Solved: vshield endpoint

Bluemoon404 · ‎11-08-2010

Hi,

I have just purchased my first 100 VMview licenses and part of the package I received 100 vshield endpoint licenses which I know nothing about. I currently control our physical pc's AV solution through Mcafee's epo policy administration setup.

Not knowing anything about this new product I decided to contact VM licensing and ask them about the product. VMware licensing informed me that all I need for my VM AV solution is to build a VM and put of my Mcafee agents on to this PC and from this base VM all my other 100 VM's will also be protected.

Now I can't see Mcafee being too happy with this but would appreciate if someone could confirm if this is correct. I'm not interested in edge sucurity or protecting anything else other than my new 100 VMview desktops.

Is this correct that I only need is a simple VM with one mcafee agent installed.

Thanks

mclark · ‎11-09-2010

Existing VM products do not work with vShield Endpoint. New solutions have to be released by AV vendors that work with Endpoint, or their existing products have to be updated to work with Endpoint. For instance, right now we use Symantec Endpoint Protection. Symantec either needs to release an update to SEP, or release a new product, which is compatible with vShield Endpoint. Any new AV products will have an appliance that runs on the vSphere host. A vShield Endpoint agent will be installed on each View desktop VM. That agent will work with the AV vendor's appliance to scan the desktop and protect it. I don't know if McAfee has released such a product yet or not. Trend Micro has Deep Security, which works with Endpoint. Symantec does not have a product yet for Endpoint, although I am anxiously awaiting it. That is what I understand of the product.

View solution in original post

Dave_Mishchenko · ‎11-08-2010

An antivirus solution using vShield will protect your VMs from an applicance running on the hosts which scans the VMs through the API rather than relying on an agent in each guest OS to do the same function. This thread will have some more information about it. http://communities.vmware.com/thread/285226

You won't just be installing 1 "desktop" license and be able to protecting any number of desktops.

Dave

VMware Communities User Moderator

Now available - vSphere Quick Start Guide

Do you have a system or PCI card working with VMDirectPath? Submit your specs to the Unofficial VMDirectPath HCL.

Bluemoon404 · ‎11-08-2010

Hi Dave,

Thanks for trying to help but the link http://communities.vmware.com/thread/285226

only seems to talk about how the various partners are working towards a consolodated solution without answering the question. I have read about the advantages of agentless scenarios but I can't find the answers on what I need to do to put this into place.

I have a subscription with Mcafee for my dat updates and I have been 'given' 100 vshield endpoint licenses with my purchase of VMview from VMware. VMware licensing inform me this is all I need to put an AV VM solution into place.

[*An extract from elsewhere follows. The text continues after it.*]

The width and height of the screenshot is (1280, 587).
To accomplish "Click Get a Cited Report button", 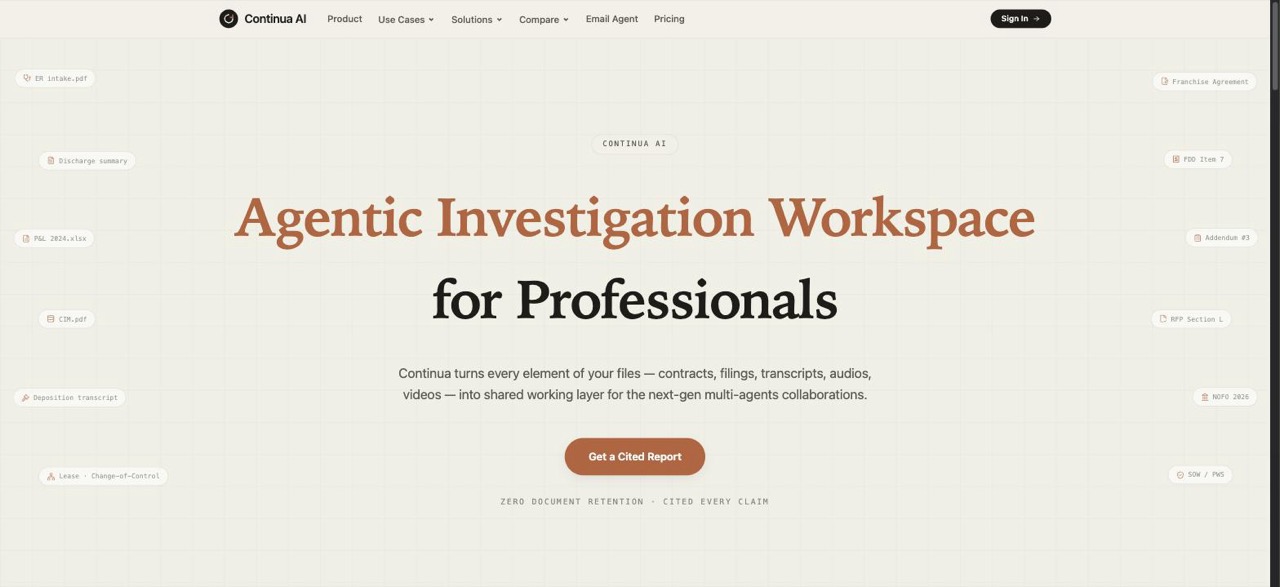I will click(x=635, y=456).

Has anyone successfully implemented this or found a pdf admin guide that tells us how to set this up. All the pdf's I've found seem to talk about how the API's talk at the hypervisor level and this is really great blah blah blah but they all fall short of what is really needed to implement this solution.

mittim12 · ‎11-08-2010

Try the quick start guide for the vShield products for some installation directions I think it starts on page 27. IMO it's not as well documented as it should be

www.vmware.com/pdf/vshield_41_quickstart.pdf

If you found this or any other post helpful please consider the use of the Helpful/Correct buttons to award points

Twitter: http://twitter.com/mittim12

mclark · ‎11-09-2010

Existing VM products do not work with vShield Endpoint. New solutions have to be released by AV vendors that work with Endpoint, or their existing products have to be updated to work with Endpoint. For instance, right now we use Symantec Endpoint Protection. Symantec either needs to release an update to SEP, or release a new product, which is compatible with vShield Endpoint. Any new AV products will have an appliance that runs on the vSphere host. A vShield Endpoint agent will be installed on each View desktop VM. That agent will work with the AV vendor's appliance to scan the desktop and protect it. I don't know if McAfee has released such a product yet or not. Trend Micro has Deep Security, which works with Endpoint. Symantec does not have a product yet for Endpoint, although I am anxiously awaiting it. That is what I understand of the product.